One day I woke up and realized I can’t really say that I just had a baby. I have a saggy belly still (ugh), and I kind of brushed it off all the time. I mean, I had just had a baby. I can’t expect my body to be perfect after just having a baby.
Except I haven’t just had a baby. She’s almost 7 months old. I knew that I wanted to take care in working out before Della turned 6 months old. I didn’t want to hurt my supply at all and knew I really wanted to her to have breastmilk as long as possible, and at least 6 months (my goal is now a year!). I know that if you drink enough water and eat properly that working out shouldn’t affect your supply, but that big What If was always in the back of my mind. I figured I gave my body up for 9 months for her, what’s another 6 months?
So now that she’s almost 7 months old, I have absolutely no excuse. None at all. Except that I was having trouble finding time to do it. I’m still having trouble finding a balance with some things. I love being a mom and want to do only that, but of course I still need to work. So there’s that. And then I need to better fit in time with my husband. And then there’s the housework. And then there’s other familial obligations. How the heck am I to find time to work out in all that?!
Last weekend we went shopping. I was hoping to find some bigger jammies for Adele (I did find some on clearance in 18 and 24 month sizes, but none in 12 month sizes, the next size she needs). Instead I found my new jean skirt. It was only $6 at the GAP and it fits me so well! I love it. It makes me feel sexy, pretty, skinny. It makes me want to feel sexier, prettier, and skinnier when I’m naked, too. Because I don’t right now. And that’s okay, even though I didn’t just have a baby. But I want to have a better body. In May I’m going to have to put on a bathing suit (we are going to Florida!!), and this summer I want to feel good in my clothes. It will no longer be cold/cool outside. I can’t hide under a cardigan anymore.

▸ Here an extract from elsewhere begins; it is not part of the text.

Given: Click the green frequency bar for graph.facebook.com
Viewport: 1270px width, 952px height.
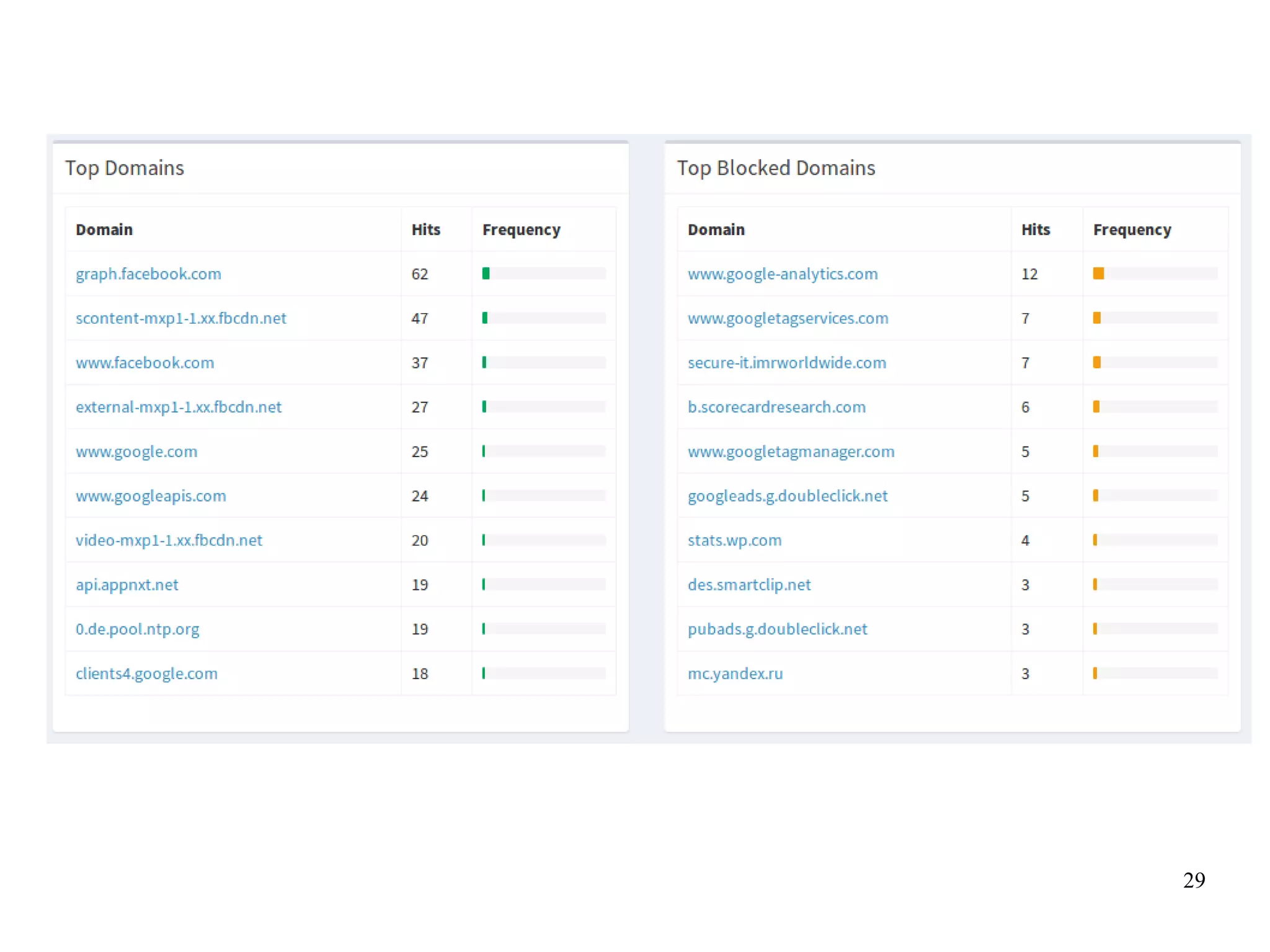Looking at the screenshot, I should [x=486, y=274].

So I’m working out. My body HURTS! I started The 30 Day Shred again. I’ve had great success with it before, so I’m hoping to find that again. I usually have about 20 minutes when I get home after dropping Della off at daycare before I have to start working. So that is now designated workout time. And I can set aside 20 minutes every Saturday morning. That can be Daddy/Della time while Mama has her time. I think three times a week is totally doable. It will be hard to find good excuses to NOT workout when it’s only 20 minutes, three times a week, when I’m already not doing anything.
I’m really hoping I can get my body back into shape. I want to like (or at least not detest) what I see in the mirror. I want to feel great in all my clothes, not just some of them. So I’m fixing that.